圖 5 透射電子顯微鏡圖Fig. 5 Transmission electron micrographs

如圖5所示，空殼HSF為均一的球形，蛋白中心有少許黑點，這可能是馬脾蛋白脫鐵時殘留的Fe元素。由圖5B可以看出，納米粒HSF-AHLL也是球形，鐵蛋白空殼中有一顆顆小分子物質被包裹其中，ACE抑制肽AHLL在鐵蛋白亞基重組過程中被包埋進去，說明此包埋納米粒體系是存在的[24]。圖5C顯示：SA沒有出現明顯的多糖聚集狀態。而且，HSF-SA-AHLL復合納米粒也有與HSF-AHLL納米粒相似的球形形態，只是直徑較前者大。透射電子顯微鏡結果表明HSF的粒徑約20 nm，HSFAHLL納米粒的粒徑為30 nm，HSF-SA-AHLL復合納米粒的粒徑約為150 nm，與Malvern Nano ZS90納米粒徑儀測定的粒徑值基本一致，表觀證明了HSF-AHLL和HSF-SAAHLL形成了穩定的納米體系。

2.6 不同處理的AHLL在Caco-2細胞單層模型上吸收效果

圖6顯示了AHLL、AHLL和HSF混合物以及HSFAHLL包埋納米粒在Caco-2細胞單層模型上的吸收量在AP→BL和BL→AP兩個方向隨時間的變化情況。隨著時間的延長，不同處理的AHLL在兩個方向的轉運量都呈現不斷升高的趨勢，反映了AHLL的雙向轉運對時間的依懶性[25-26]。而其在Caco-2細胞單層的滲透在90 min以內呈線性增長，在150 min時呈飽和狀態，這個平臺可能是由于濃度梯度的缺少和一些活性載體的飽和造成的[27-28]，表明主動運輸和被動轉運同時存在。在AP→BL和BL→AP兩個方向，其表觀滲透系數均大于10-6cm/s（表2），表明AHLL在人體腸道中的吸收較好[29]。

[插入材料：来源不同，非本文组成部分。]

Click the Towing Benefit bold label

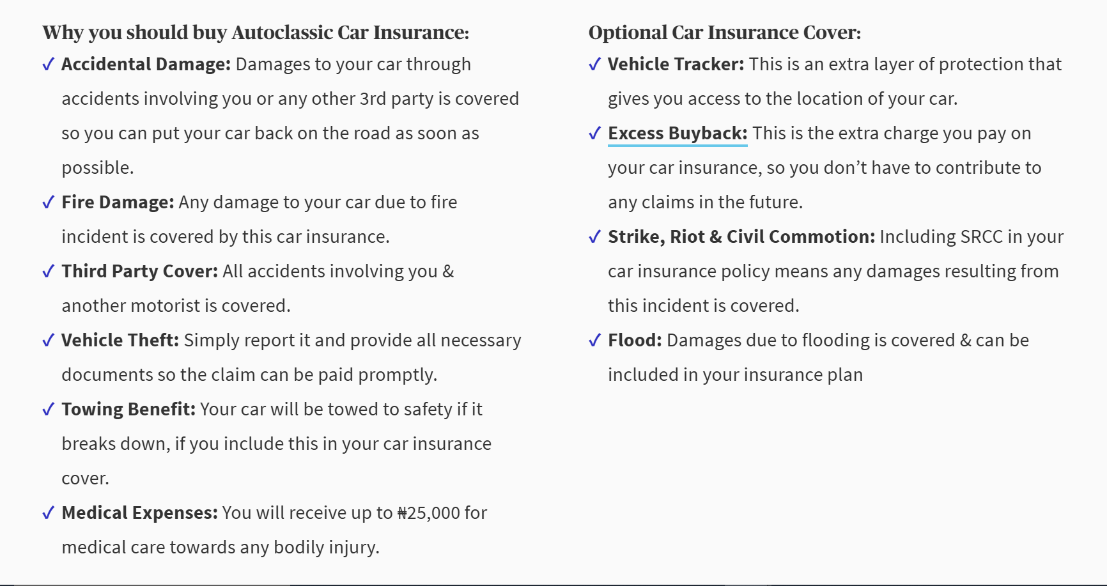coord(128,410)

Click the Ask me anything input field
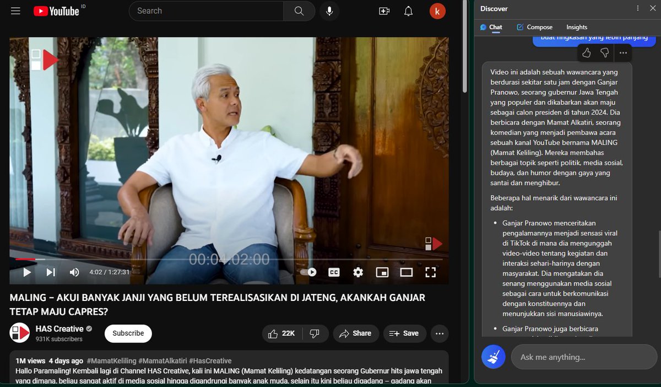(x=584, y=357)
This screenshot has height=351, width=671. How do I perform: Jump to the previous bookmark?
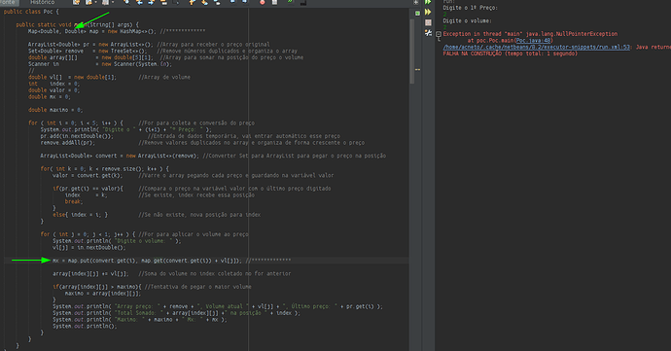193,2
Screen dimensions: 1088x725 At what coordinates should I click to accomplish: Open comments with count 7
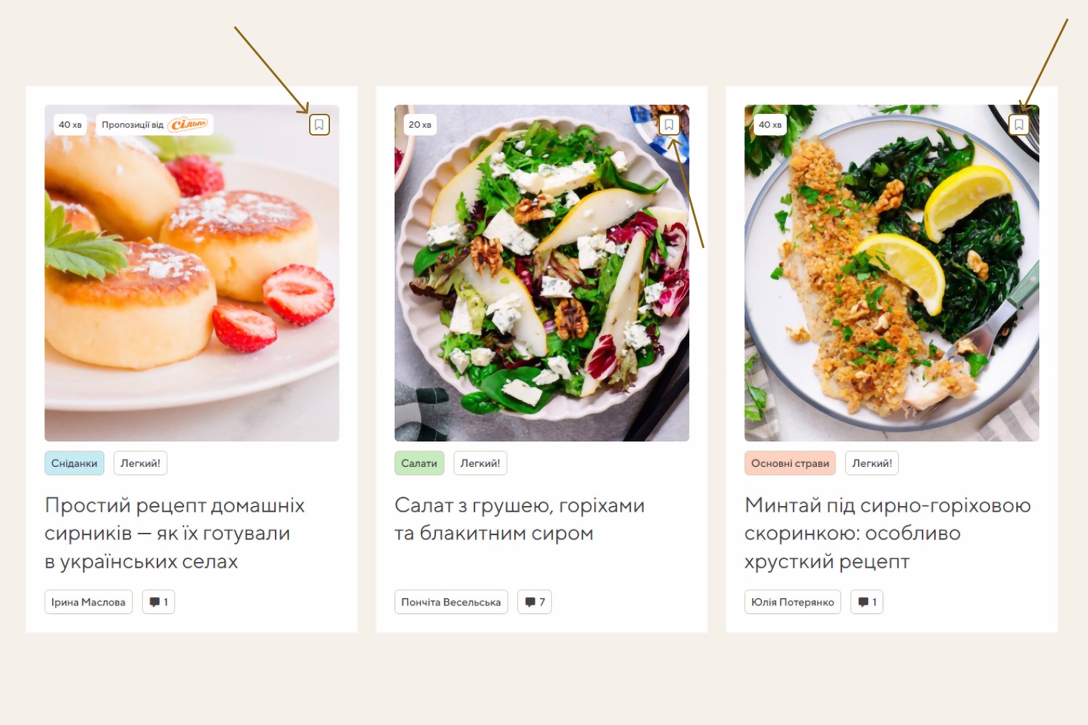point(534,602)
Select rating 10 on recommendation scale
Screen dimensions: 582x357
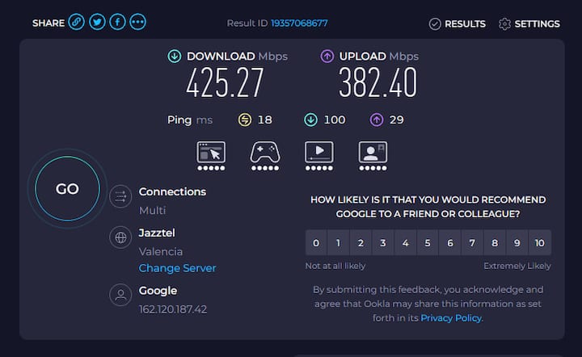(540, 243)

圖 6 不同處理的AHLL在Caco-2細胞模型上雙向轉運的時效關系Fig. 6 Time-effect relationship of two-way transport of AHLL with different treatments in Caco-2 cell model

表 2 不同處理的AHLL表觀滲透系數（n=3）Table 2 Apparent permeability coefficients of AHLL with different treatments (n= 3)

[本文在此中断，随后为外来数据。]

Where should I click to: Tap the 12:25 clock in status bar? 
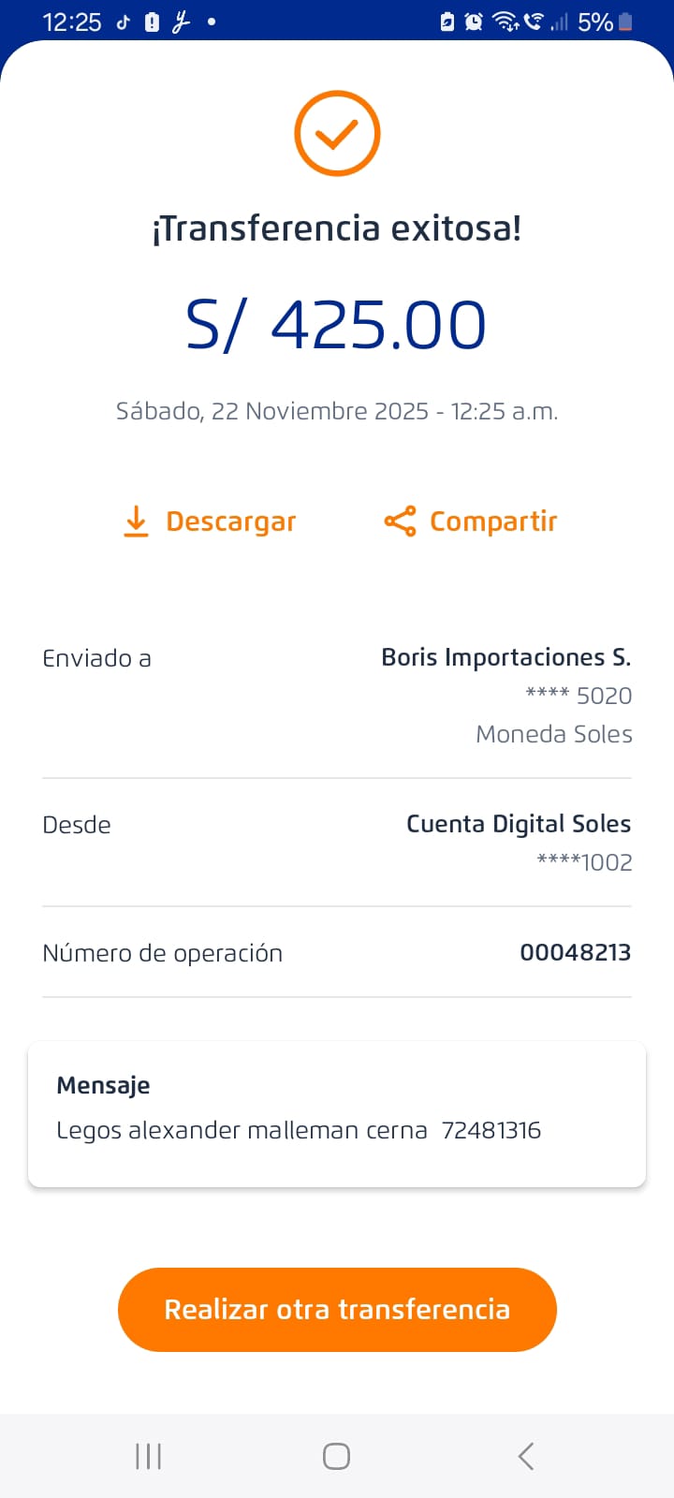[x=72, y=22]
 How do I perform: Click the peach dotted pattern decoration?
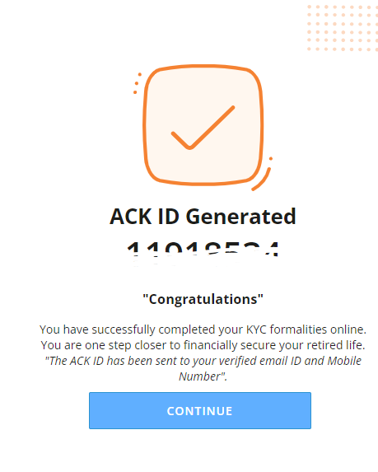343,28
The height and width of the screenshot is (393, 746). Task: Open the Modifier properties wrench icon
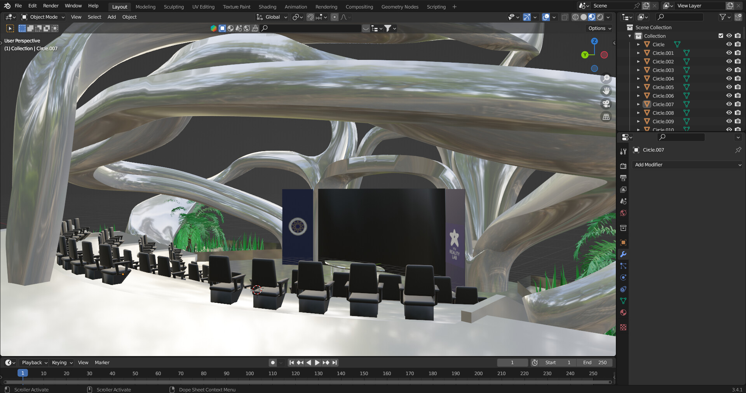(623, 254)
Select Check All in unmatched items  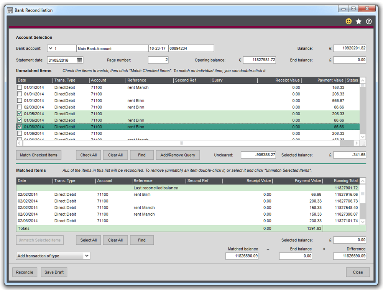[88, 155]
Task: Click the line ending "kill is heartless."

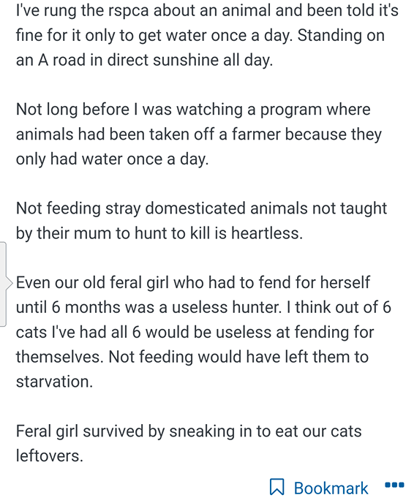Action: pyautogui.click(x=159, y=233)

對于AP→BL方向的轉運，同一時間內，HSF-AHLL包埋納米粒明顯比單獨的AHLL及HSF和AHLL混合物在Caco-2細胞單層模型上轉運量大，且表觀滲透系數（第90分鐘）也明顯高于后兩者，這是由于HSF作為納米包埋材料，對AHLL形成保護壁壘[30]，減少了消化道中蛋白酶對其降解量，從而有效提高了AHLL在人體消化系統中的吸收效果。對于BL→AP方向的轉運，如表2所示，HSF和AHLL混合物以及HSF-AHLL納米粒相比單獨的AHLL，其表觀滲透系數沒有顯著差異（P＞0.05），如何減小外排作用還需進一步研究。

3 結 論

本實驗利用鐵蛋白在強酸條件下可逆組裝性質和多糖的控釋作用，通過HSF和SA靜電吸引形成良好的復合包埋載體。將ACE抑制肽AHLL裝載到鐵蛋白的空腔內，以期研究得到的高活性HSF-AHLL及HSF-SA-AHLL納米粒，其形態呈球形。研究表明制備納米粒的最優條件為載體HSF濃度1～2 μmol/L、多糖質量濃度10 mg/L、AHLL終質量濃度100～200 μg/mL，可制備出包封率較高的納米粒體系。通過粒徑和電位測定分析，相比游離的ACE抑制肽AHLL，裝載在HSF空腔中形成的納米粒體系更加穩定。同時，通過HSF-AHLL在Caco-2細胞單層模型中的體外轉運實驗，其比游離AHLL在小腸中吸收效果更好。因此，鐵蛋白和SA作為一種雙壁材納米載體，可成功用于包埋ACE抑制肽AHLL，且HSF-AHLL納米粒有效提高了ACE抑制肽AHLL在消化系統中的吸收效果。本實驗可對食品加工中小分子活性營養物質的穩定性保持和高效吸收提供一定的參考依據。